However, this leads to me to ponder a little on what Lord Stern told us. That was that we could sort this all out for the remarkably low price of 1-2% of GDP, spent year by year over the next few decades. Given the size of the UK economy this means some £14 billion to £28 billion a year. And we're also told that this amount should be used to correct the price system, so that matters currently external to the markets become internal to the pricing system. This so called Pigou taxation.

This makes sense, I have to say, as the amount of damage, by Lord Stern's figures again, done by Britain's emissions are again in this sort of range: £14 billion to £28 billion.

Now whether I actually swallow all of these numbers is a different matter, but let's take them at the logic of their proponents.
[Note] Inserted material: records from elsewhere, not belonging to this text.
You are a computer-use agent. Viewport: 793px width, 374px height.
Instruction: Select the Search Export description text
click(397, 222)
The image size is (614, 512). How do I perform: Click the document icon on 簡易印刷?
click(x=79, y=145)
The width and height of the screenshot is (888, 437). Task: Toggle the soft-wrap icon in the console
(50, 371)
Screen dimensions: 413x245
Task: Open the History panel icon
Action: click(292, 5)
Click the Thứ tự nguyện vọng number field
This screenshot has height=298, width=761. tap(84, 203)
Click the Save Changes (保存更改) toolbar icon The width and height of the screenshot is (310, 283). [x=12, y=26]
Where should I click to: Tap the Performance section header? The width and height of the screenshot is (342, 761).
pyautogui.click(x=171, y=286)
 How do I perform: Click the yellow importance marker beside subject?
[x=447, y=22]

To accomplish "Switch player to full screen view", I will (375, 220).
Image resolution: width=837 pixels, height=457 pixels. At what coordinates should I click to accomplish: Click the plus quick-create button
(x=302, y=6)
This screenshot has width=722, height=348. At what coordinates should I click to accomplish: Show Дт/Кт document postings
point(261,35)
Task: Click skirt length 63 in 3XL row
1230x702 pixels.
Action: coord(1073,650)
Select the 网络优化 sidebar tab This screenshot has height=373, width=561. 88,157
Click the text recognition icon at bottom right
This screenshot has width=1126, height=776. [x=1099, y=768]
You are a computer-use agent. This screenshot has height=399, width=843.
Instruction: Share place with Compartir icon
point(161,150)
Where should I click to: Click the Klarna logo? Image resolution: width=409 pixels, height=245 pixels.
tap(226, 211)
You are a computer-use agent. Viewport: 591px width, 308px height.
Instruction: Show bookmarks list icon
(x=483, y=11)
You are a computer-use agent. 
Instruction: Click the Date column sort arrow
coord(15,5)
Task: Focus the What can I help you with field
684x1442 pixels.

We know  the problem, we know how to solve it, we know how much the problem costs and we know how much the solution costs. Excellent.

But, but....well, how much are we already paying in such green taxes? That depends a little on exactly how you want to calculate what is a green tax but adding up landfill tax, air passenger duty, the petrol tax rises from the fuel duty escalator and so on we get to a figure of....£14 billion to £28 billion again. Which means that, by the logic of the Stern Review, we've actually already solved climate change.

No, not even I think that to be actually correct, as Lord Stern himself doesn't. For he keeps telling us that we must do much more, much more quickly, in order to solve the problem, as those Nobel Laureates were also telling us last week.

Which, sadly, leaves us with one inescapable conclusion. We're not going to crack this at that low cost of 1-2% of GDP per year over the decades. It's going to be much much more expensive than that: which means we really need to reopen the calculations of whether we want to stop climate change or would prefer to adapt to it.